- **WORK REQUIRED**
Quote exactly and only this range of lines in the data below: the line that holds "Task: Enable the" to the line that holds "The image size is (1400, 840).", both included.

- **THE RECORDS**
• • • •

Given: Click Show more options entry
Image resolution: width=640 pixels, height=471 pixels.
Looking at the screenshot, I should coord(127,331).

• • • •

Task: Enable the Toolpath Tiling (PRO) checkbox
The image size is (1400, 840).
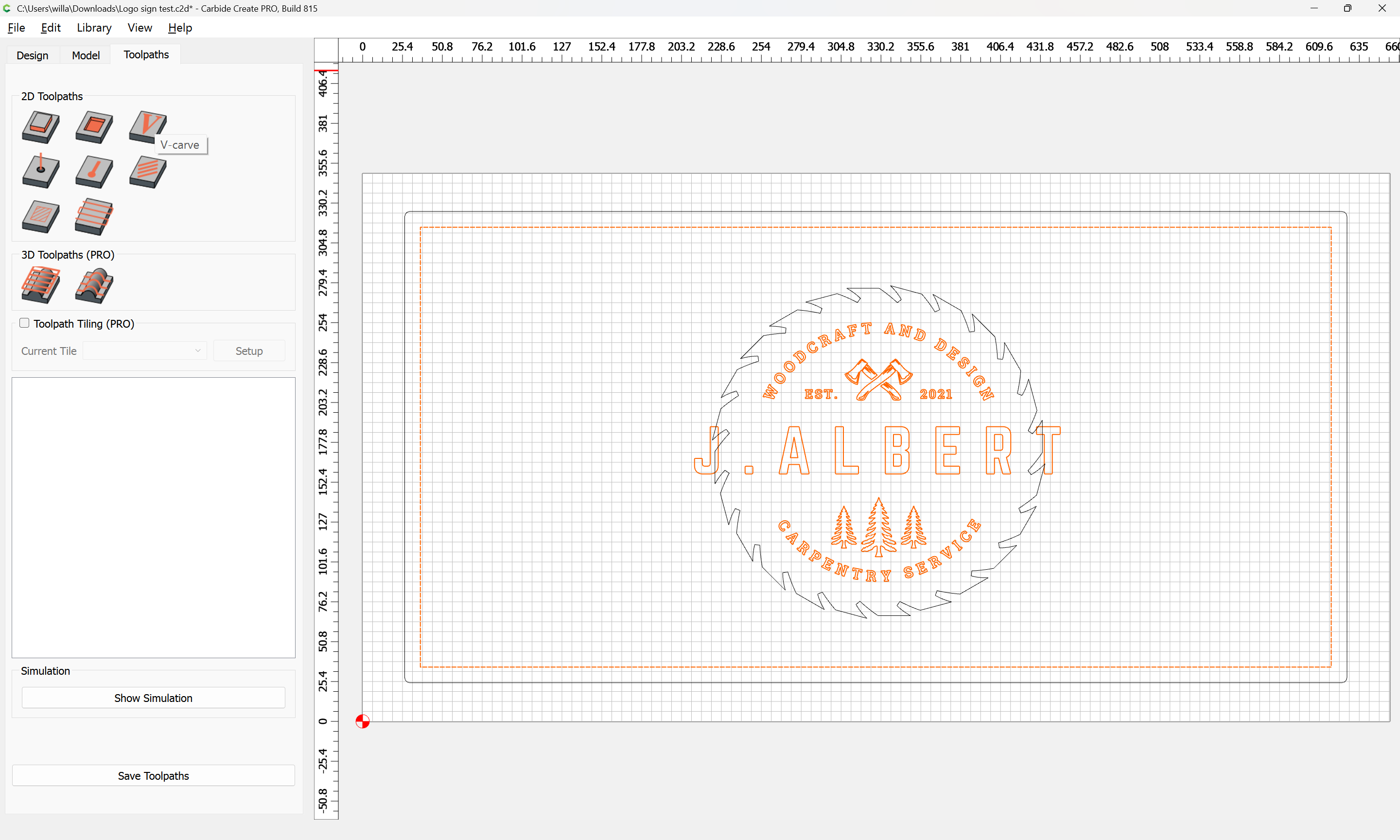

• • • •

- **PROBLEM SOLUTION**
Task: Enable the Toolpath Tiling (PRO) checkbox
The image size is (1400, 840).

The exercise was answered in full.